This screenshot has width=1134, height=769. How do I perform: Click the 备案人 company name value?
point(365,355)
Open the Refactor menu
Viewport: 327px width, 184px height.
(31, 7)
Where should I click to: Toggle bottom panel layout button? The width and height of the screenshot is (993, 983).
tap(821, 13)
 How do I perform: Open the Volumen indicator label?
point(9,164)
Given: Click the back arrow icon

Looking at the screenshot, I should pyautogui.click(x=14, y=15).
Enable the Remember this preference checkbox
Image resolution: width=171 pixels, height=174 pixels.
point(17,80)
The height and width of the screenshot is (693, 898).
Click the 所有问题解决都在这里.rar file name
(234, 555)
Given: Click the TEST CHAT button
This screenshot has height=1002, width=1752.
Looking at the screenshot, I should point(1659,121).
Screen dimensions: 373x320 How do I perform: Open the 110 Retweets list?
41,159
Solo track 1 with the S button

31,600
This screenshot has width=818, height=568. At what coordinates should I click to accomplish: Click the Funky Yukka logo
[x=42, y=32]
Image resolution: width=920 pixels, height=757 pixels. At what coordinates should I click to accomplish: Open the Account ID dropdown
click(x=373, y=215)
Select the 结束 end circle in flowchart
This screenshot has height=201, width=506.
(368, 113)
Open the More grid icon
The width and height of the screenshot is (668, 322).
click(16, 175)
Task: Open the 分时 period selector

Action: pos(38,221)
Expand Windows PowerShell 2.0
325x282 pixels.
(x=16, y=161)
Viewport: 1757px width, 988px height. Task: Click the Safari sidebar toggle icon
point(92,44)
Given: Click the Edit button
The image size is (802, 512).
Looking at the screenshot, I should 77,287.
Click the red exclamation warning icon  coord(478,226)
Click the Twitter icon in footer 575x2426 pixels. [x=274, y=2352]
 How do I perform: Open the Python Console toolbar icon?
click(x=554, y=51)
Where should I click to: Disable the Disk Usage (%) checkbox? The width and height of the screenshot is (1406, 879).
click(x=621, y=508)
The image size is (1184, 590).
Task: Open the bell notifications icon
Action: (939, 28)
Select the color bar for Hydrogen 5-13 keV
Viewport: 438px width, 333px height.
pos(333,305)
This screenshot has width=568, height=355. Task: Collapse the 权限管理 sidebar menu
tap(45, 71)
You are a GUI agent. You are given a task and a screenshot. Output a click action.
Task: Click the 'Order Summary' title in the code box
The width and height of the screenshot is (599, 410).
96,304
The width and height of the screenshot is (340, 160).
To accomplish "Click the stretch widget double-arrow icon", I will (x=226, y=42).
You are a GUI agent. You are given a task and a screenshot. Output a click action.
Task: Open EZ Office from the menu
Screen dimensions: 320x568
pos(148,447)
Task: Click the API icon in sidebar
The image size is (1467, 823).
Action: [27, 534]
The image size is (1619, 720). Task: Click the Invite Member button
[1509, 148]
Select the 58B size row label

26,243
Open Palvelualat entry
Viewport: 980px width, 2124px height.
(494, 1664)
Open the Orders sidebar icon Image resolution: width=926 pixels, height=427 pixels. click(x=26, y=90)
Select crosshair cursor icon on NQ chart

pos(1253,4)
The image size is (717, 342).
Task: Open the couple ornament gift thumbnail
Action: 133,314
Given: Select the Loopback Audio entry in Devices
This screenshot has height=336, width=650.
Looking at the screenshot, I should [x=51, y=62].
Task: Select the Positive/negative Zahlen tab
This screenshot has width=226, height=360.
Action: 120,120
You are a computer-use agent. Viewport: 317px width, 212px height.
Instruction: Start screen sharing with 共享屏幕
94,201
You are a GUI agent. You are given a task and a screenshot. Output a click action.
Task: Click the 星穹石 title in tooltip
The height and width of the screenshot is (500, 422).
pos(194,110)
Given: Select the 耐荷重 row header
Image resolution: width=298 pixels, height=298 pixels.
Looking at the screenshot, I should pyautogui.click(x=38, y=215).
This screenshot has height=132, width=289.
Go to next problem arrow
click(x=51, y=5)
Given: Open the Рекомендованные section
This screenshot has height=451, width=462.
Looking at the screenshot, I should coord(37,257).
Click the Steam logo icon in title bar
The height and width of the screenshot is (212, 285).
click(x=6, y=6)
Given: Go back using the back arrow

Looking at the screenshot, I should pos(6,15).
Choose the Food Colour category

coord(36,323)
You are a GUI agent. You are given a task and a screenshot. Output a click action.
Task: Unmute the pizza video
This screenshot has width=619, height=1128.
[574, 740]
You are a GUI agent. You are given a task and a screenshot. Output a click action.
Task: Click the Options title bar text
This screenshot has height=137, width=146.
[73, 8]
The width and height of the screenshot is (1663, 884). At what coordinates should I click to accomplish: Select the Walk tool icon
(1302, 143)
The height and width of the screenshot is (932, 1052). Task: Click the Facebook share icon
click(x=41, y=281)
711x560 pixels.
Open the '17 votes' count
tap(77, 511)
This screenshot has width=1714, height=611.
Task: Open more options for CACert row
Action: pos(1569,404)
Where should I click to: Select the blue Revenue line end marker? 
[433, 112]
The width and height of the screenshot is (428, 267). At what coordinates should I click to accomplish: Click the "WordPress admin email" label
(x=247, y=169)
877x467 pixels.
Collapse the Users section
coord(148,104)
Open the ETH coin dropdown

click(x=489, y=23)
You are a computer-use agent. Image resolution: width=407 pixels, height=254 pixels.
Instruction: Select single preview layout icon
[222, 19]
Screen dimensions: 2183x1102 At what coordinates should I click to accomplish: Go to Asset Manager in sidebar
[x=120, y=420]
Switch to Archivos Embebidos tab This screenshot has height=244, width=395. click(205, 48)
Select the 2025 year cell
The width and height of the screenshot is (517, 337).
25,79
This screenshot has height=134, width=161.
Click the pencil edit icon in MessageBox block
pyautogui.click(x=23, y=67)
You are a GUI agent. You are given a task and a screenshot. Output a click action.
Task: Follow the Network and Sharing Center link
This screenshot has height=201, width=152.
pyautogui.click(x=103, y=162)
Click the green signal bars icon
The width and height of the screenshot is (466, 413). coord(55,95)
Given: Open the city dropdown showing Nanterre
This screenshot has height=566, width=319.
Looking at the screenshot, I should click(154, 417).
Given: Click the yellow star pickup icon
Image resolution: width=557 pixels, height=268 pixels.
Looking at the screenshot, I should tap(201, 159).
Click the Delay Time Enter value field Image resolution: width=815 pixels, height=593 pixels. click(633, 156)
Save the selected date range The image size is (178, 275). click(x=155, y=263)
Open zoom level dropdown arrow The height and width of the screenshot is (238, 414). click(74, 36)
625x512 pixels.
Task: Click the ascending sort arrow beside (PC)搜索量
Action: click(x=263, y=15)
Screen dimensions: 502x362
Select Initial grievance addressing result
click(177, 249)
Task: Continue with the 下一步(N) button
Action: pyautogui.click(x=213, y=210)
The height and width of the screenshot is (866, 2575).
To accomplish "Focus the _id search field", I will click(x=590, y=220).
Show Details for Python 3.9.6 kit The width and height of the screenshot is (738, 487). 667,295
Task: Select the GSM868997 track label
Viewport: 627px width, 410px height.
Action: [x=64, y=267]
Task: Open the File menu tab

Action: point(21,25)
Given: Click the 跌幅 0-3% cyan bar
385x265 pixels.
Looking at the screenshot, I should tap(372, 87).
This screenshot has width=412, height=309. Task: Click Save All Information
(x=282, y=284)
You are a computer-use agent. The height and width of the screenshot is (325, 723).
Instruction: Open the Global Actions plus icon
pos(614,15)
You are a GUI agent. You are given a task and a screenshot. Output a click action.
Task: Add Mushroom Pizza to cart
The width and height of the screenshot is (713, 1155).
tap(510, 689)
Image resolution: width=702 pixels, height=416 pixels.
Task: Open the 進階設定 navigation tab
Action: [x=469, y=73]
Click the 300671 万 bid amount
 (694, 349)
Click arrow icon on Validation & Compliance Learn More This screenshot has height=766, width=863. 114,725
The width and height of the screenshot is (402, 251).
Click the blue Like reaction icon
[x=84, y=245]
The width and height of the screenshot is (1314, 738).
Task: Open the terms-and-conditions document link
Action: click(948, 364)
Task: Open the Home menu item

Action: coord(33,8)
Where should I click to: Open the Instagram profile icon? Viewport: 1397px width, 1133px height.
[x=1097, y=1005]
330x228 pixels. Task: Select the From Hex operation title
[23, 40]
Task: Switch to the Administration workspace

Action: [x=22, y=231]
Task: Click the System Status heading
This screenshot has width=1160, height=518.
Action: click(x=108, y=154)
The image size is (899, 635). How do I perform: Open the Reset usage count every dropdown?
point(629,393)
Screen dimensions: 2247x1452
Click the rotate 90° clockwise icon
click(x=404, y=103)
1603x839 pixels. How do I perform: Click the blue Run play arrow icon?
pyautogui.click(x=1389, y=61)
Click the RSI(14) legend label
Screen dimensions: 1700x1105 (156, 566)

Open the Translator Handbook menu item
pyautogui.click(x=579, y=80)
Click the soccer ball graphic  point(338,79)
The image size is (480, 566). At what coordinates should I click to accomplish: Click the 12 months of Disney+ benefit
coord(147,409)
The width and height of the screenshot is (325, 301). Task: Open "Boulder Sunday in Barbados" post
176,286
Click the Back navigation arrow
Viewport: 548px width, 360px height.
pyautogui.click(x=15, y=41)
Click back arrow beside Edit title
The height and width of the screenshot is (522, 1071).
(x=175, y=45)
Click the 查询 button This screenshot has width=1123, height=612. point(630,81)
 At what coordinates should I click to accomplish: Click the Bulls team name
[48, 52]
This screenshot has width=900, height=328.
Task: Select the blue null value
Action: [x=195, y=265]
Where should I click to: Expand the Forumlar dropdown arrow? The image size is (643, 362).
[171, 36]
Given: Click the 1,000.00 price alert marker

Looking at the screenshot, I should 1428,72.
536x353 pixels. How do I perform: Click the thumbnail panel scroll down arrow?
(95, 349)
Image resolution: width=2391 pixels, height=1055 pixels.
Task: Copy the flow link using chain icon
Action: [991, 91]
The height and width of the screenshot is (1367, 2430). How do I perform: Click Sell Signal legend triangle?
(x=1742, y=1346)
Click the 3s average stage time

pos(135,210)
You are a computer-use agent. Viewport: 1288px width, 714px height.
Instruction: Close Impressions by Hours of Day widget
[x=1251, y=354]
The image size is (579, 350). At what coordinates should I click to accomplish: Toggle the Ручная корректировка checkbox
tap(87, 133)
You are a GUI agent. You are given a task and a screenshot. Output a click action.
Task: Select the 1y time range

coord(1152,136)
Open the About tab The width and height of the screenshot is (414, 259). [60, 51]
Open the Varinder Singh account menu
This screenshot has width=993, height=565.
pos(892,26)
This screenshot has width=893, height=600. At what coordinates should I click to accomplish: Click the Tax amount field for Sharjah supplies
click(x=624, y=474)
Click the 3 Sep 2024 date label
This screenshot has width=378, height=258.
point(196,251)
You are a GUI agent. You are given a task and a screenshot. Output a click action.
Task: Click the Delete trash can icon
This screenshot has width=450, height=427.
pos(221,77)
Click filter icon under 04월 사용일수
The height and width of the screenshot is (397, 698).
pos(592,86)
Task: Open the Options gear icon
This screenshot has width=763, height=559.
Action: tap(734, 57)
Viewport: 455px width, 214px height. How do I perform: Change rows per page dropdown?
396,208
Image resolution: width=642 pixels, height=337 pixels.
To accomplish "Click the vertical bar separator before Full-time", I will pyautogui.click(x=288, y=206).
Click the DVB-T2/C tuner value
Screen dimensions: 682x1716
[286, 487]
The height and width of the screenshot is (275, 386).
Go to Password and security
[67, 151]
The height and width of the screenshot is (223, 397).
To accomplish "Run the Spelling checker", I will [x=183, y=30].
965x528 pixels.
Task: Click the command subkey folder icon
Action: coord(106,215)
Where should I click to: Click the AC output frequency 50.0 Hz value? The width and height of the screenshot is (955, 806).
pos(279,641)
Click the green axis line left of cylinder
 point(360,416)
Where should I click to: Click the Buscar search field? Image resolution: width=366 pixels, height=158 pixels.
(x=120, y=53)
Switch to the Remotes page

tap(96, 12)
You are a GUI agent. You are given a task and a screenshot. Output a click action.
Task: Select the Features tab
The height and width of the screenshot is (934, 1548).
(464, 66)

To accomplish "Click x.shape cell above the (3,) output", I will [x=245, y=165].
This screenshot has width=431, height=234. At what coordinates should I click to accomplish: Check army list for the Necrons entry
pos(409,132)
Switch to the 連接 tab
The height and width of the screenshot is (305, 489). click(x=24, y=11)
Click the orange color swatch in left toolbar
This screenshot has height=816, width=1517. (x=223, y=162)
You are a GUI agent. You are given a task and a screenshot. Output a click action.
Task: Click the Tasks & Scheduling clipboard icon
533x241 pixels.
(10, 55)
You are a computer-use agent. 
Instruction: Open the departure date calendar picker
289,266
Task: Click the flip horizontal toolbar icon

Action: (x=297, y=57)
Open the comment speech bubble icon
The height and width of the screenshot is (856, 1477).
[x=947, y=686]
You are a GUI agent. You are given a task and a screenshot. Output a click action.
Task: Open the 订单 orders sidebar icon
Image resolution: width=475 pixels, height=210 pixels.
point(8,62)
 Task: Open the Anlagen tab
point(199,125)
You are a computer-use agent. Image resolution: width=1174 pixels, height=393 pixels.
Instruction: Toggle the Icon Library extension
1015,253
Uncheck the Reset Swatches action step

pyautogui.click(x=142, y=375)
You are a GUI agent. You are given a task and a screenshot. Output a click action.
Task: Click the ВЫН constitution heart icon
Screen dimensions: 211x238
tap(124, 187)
______
§ **あなたの課題**: 記録のうち、「The height and width of the screenshot is (1367, 2430).」を含む行から「pos(135,210)」を含む行までを、その両端の行も含めて一字一句変えずに出力しなさい。

§ **演習の結果**:
The height and width of the screenshot is (1367, 2430). How do I perform: Click Sell Signal legend triangle?
(x=1742, y=1346)
Click the 3s average stage time

pos(135,210)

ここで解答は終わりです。